Re:  Re: How long before services sending/receiving XMLmight ne
Hi Jim

Isn’t that on an assumption that the data is persisted in the format it was exchanged? Wouldn’t it be more likely that the exchange format will be transient, deleted immediately it has been deserialised?

Regards
Stephen Green 

On Sat, 13 Nov 2021 at 03:10, Jim DeLaHunt <list+xml-dev@jdlh.com> wrote:

Stephen:

Your question below frames the choice as about serialisation options ("is there more reason to serialize it as XML or as another format"). I would instead frame the choice as about what kind of information artifact do you want to have: a pile of information encoded using XML, or using CSV, or using JSON?  I would make that choice in part with an eye to how long will that pile of information persist, and what someone might want to do with it 20 or 30 years in the future.

What I take from the conversation on this list is that if the information is encoded using the right XML language (and schema etc.) then it will be a more comprehensible, re-usable, and thus more valuable asset in future decades with future systems, than will be the same information encoded as CSV, or worse yet, JSON. I could be wrong about that. I'm not an expert.

But I do think that it matters how you frame the choice.

▶ [REQUIRED WORK]
• a. Do these statements agree with the email exchange about XML and other data formats? Answer yes or no for each and quote the deciding words of the email. (i) Jim describes himself as an expert on the matter. (ii) Jim frames the choice as one about what kind of information artifact to have. (iii) Stephen suggests the exchange format will more likely be deleted right after it is deserialized.
• b. Carry on the email exchange about XML versus CSV and JSON, picking up after its final sentence.

▶ [MATERIAL SHOWN]

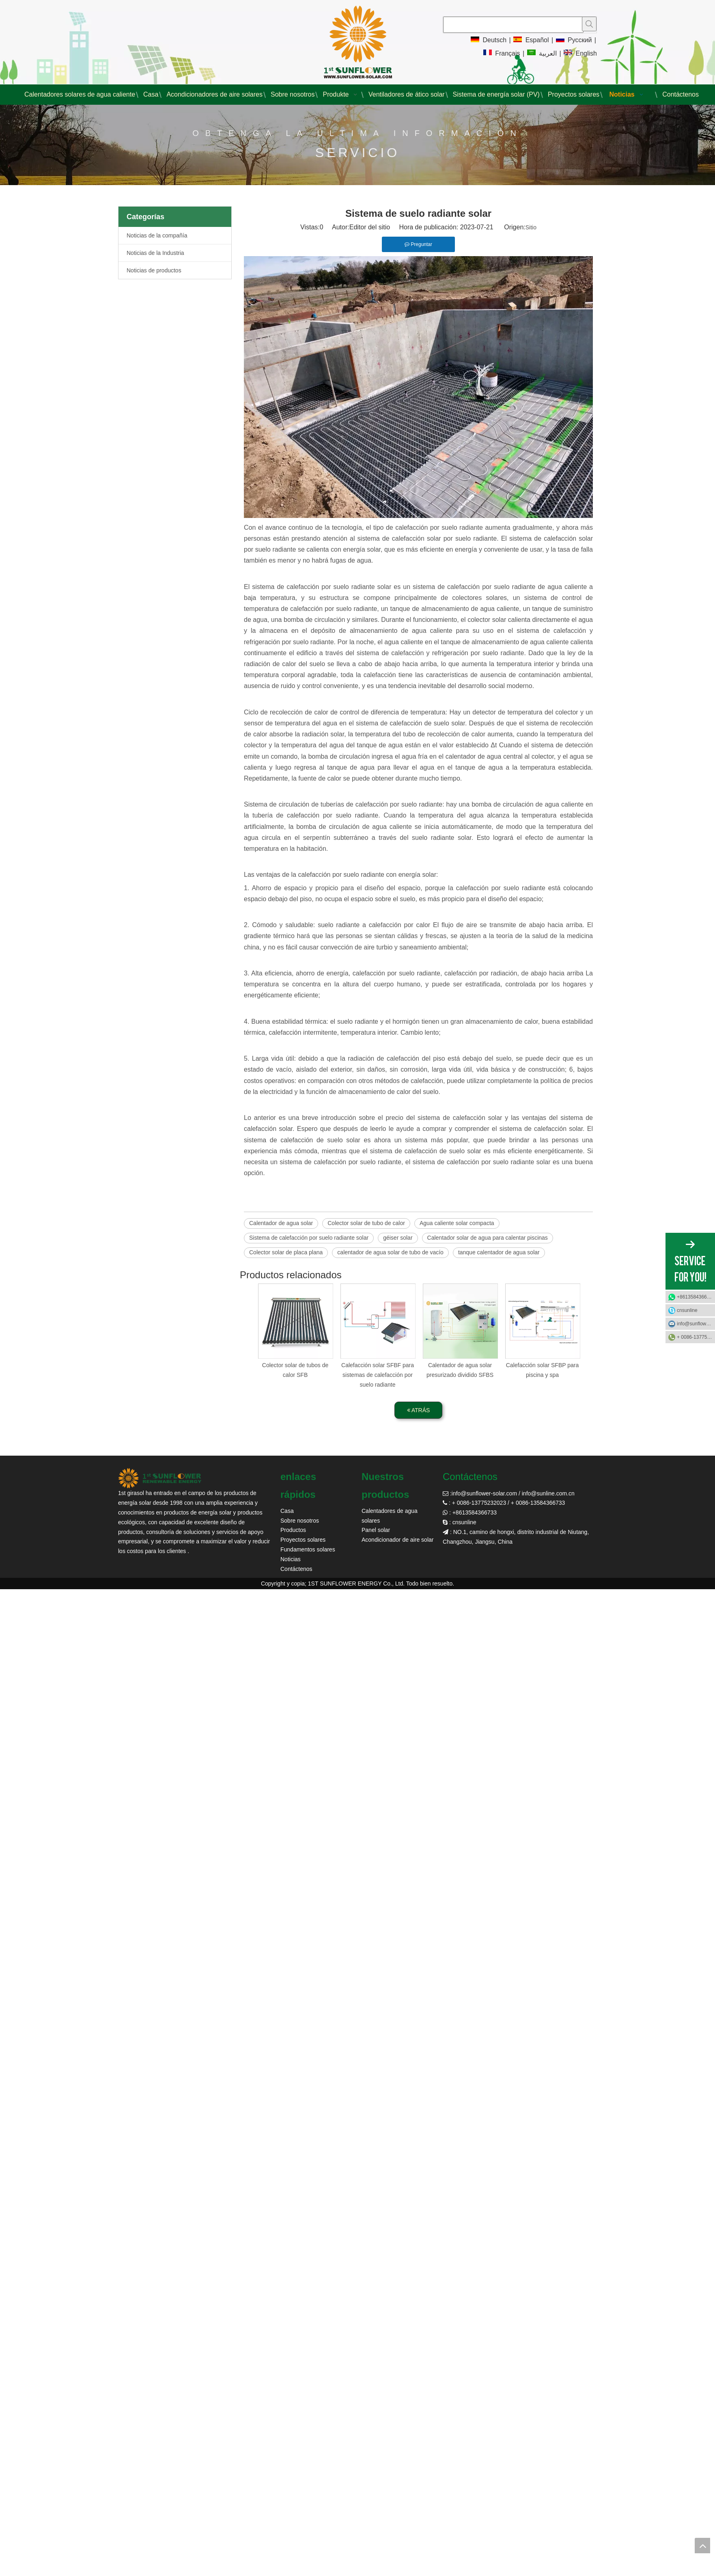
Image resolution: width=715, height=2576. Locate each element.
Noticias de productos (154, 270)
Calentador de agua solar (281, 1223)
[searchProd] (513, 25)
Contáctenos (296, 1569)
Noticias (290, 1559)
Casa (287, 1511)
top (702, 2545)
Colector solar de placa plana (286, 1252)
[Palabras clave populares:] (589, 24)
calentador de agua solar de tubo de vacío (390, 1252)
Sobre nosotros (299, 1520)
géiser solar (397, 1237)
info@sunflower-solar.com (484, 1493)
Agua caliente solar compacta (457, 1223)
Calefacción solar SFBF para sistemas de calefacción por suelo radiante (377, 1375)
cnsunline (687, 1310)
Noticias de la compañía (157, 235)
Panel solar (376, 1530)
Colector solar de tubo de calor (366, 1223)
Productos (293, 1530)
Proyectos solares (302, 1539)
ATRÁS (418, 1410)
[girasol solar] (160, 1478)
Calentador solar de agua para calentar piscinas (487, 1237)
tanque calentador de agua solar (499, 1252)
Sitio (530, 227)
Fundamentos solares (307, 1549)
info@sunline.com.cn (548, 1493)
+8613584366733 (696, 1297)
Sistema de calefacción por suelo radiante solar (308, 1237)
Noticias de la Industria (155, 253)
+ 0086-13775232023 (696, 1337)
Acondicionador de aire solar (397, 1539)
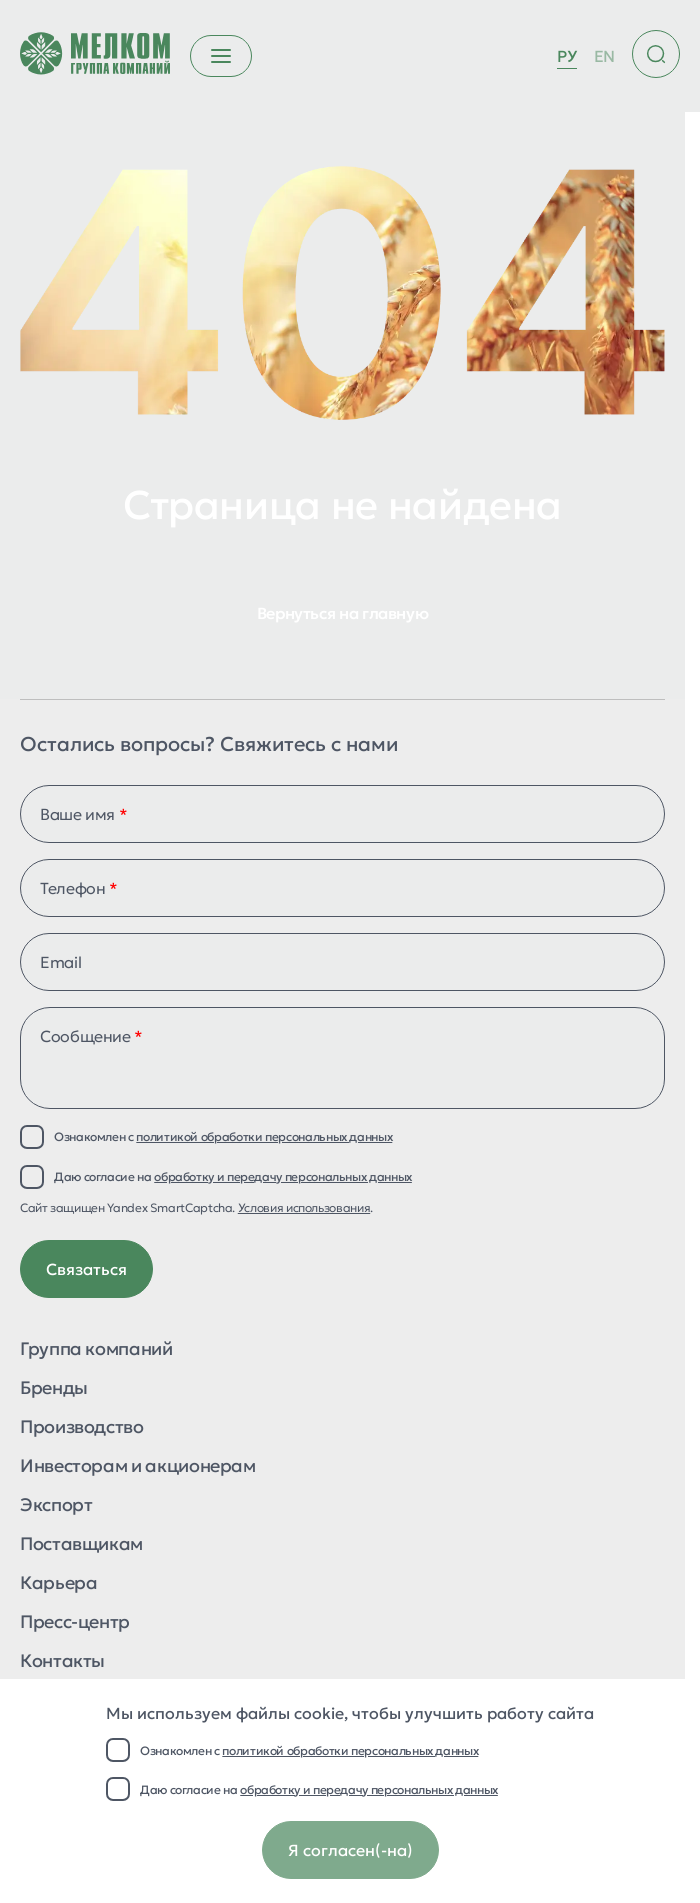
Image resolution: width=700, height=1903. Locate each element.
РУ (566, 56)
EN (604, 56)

▶ [ANSWERS FOR THE EXERCISE]
• a.
(i) No: "I'm not an expert."
(ii) Yes: "I would instead frame the choice as about what kind of information artifact do you want to have"
(iii) Yes: "Wouldn’t it be more likely that the exchange format will be transient, deleted immediately it has been deserialised?"

• b.
    —Jim DeLaHunt

On 2021-11-12 04:58, Stephen D Green wrote:
Given that systems typically hold data in some kind of code model before it is serialized to a final character encoded format required by the government such as XML, CSV (yes, right) or JSON, is there more reason to serialize it as XML or as another format such as CSV or JSON? Or is serialization to JSON so commonplace that there is little reason to look any further if given the choice? I could understand it if serialization to JSON poses a problem when the government puts necessary constraints on that JSON. Is the understanding of the practicalities of the possibilities for constraining the final, transferred data/document a reason to stick with XML? UTF-*, escaping, choices of alternatives in the text syntax, etcetera? 



On Tue, 9 Nov 2021 at 16:30, Stephen D Green <stephengreenubl@gmail.com> wrote:
Hi XML Dev’ers,

Do you have any opinion on how long software systems communicating with each other (one-way or two-way) using XML might be able to continue to use XML this way? If, say, governments currently require data or documents to be sent to them in XML format, what professional advice would you suggest about how long would be reasonable before this use of XML should be replaced? Or do you think such uses of XML could reasonably be perpetual? 

Many thanks for your consideration.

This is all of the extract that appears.